---- KUTIPAN TEKS
MALANG MBIEN
MALANG POSCO MEDIA-Era tahun 1940-an di Kota Malang sempat terkenal sebuah bisnis tekstil. Generasi lama Kota Malang pasti ingat. Yakni Toko Tolaram. Saking terkenalnya, jalan di sekitar toko tersebut disebut Tolaram.
Sempat berganti nama, jadi toko bernama Altara. Tidak banyak yang tahu asal-usulnya, akan tetapi pada zamannya dulu, Toko Tolaram sudah berdiri dan menjadi salah satu pionir usaha tekstil di Kota Malang. Sampai saat ini kawasan pertokoan di Pasar Besar banyak didapati toko-toko tekstil atau menjual kain.
Pemerhati Sejarah Kota Malang Tjahjana Indra Kusuma mengatakan Tolaram sudah ada sejak sekitar Tahun 1948. Dibangun oleh seorang keturunan India bernama Khanchand Vaswani.
“Dari penelusuran sejarah yang saya dapat nama Tolaram ini diambil dari nama ayah dari Khanchand Vaswani, namanya Seth Tolaram. Seth Tolaran ini adalah seorang dokter dan dermawan. Dihomrati di daerah Sindh, India. Lalu Khanchand, putra bungsunya mendirikan bisnis atas namanya,” papar Indra sapaannya kepada Malang Posco Media kemarin.
--------
---- CUPLIKAN DATA
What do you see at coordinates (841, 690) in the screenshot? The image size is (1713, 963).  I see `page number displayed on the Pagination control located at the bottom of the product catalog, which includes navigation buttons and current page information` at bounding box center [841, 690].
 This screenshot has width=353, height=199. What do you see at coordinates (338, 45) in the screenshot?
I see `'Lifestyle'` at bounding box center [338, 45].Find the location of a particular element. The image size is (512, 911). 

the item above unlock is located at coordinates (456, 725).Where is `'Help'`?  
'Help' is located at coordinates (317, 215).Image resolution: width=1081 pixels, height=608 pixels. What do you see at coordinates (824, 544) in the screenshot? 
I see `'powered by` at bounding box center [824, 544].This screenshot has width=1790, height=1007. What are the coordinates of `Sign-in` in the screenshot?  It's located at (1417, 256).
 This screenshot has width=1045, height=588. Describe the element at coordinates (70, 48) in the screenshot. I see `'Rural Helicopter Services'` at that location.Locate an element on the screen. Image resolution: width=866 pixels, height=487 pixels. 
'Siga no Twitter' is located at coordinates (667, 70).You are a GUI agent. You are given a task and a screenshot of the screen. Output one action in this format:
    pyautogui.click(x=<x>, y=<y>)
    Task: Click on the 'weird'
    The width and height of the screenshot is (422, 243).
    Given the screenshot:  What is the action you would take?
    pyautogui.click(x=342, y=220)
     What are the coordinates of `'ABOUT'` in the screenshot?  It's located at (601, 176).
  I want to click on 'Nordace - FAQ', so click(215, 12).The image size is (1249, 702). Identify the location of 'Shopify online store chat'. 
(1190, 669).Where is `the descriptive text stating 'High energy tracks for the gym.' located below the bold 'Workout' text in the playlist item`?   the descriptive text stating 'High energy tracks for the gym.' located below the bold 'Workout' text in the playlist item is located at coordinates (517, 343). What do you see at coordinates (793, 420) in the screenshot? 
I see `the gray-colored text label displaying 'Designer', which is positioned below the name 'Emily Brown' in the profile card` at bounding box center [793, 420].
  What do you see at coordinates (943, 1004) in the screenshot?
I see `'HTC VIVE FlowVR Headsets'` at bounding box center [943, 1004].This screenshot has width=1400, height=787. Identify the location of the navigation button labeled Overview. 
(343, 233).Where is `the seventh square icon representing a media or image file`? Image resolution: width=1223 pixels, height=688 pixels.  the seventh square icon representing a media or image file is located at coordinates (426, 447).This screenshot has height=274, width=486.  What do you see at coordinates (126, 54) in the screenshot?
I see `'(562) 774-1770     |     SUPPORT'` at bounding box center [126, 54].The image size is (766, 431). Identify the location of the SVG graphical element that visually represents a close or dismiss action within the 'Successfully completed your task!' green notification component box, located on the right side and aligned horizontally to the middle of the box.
--------
TUGAS YANG DIKERJAKAN –
a – Menurut teks tentang Toko Tolaram, siapa yang mendirikan toko itu?
b – Ringkas teks tentang Toko Tolaram dalam dua kalimat.
c – Lanjutkan tulisan tentang Toko Tolaram setelah kalimat terakhirnya.

JAWABAN –
a – Khanchand Vaswani, seorang keturunan India.

b – Toko Tolaram adalah bisnis tekstil yang terkenal di Kota Malang pada era 1940-an, sempat berganti nama menjadi Altara, dan menjadi salah satu pionir usaha tekstil di kota itu. Menurut pemerhati sejarah Tjahjana Indra Kusuma, toko ini sudah ada sejak sekitar tahun 1948 dan dibangun oleh Khanchand Vaswani, keturunan India yang memakai nama ayahnya, Seth Tolaram, untuk bisnis tersebut.

c –
Khanchand dan keluarganya pindah dari India di tahun 1948 sebagai pengungsi dari Sindh setelah pemisahan India. Selama puluhan tahun, ia dan saudara-saudaranya menjalankan usaha perdagangan di nusantara. Dan memilih untuk tinggal.
Ambisi bisnis ini membawa keluarga India ini membangun bisnis retail di Malang. Yang kemudian dikenal dengan toko bernama Tolaram berada di sekitar Jala Pasar Besar. Saat itu fokusnya menjual produk-produk tekstil. Atau saat itu berbagai jenis kain.
“Toko ini juga dulu saat booming radio amatiran tahun 70an, juga punya radio. Namanya TT 77. TT kepanjangan dari Toko Tolaram. Dan 77 adalah angka alamatnya Jalan Pasar Besar No 77 dulu,” papar Indra.
Dijelaskannya lagi, Toko Tolaram yang berada di kawasan Pasar Besar bersanding-sandingan dengan toko-toko sandang lainnya menjadi kawasan yang strategis. Saat itu juga pusat niaga berada di kawasan yang sama, identik dengan Pecinan atau China Town.
Sehingga, lanjut Indra, kawasan ini menjadi pusat alternatif perniagaan sandang. Yang kemudian didukung dengan industri tekstil Tolaram.
“Dari hulu hingga hilir disediakan. Sehingga menjadi trend-setter sandang kawasan. Sekaligus disebut sebagai ‘pusat mode’ regional mengingat jejaring Toko Tolaran yang mendukung perkembangan bisnisnya,” papar Indra.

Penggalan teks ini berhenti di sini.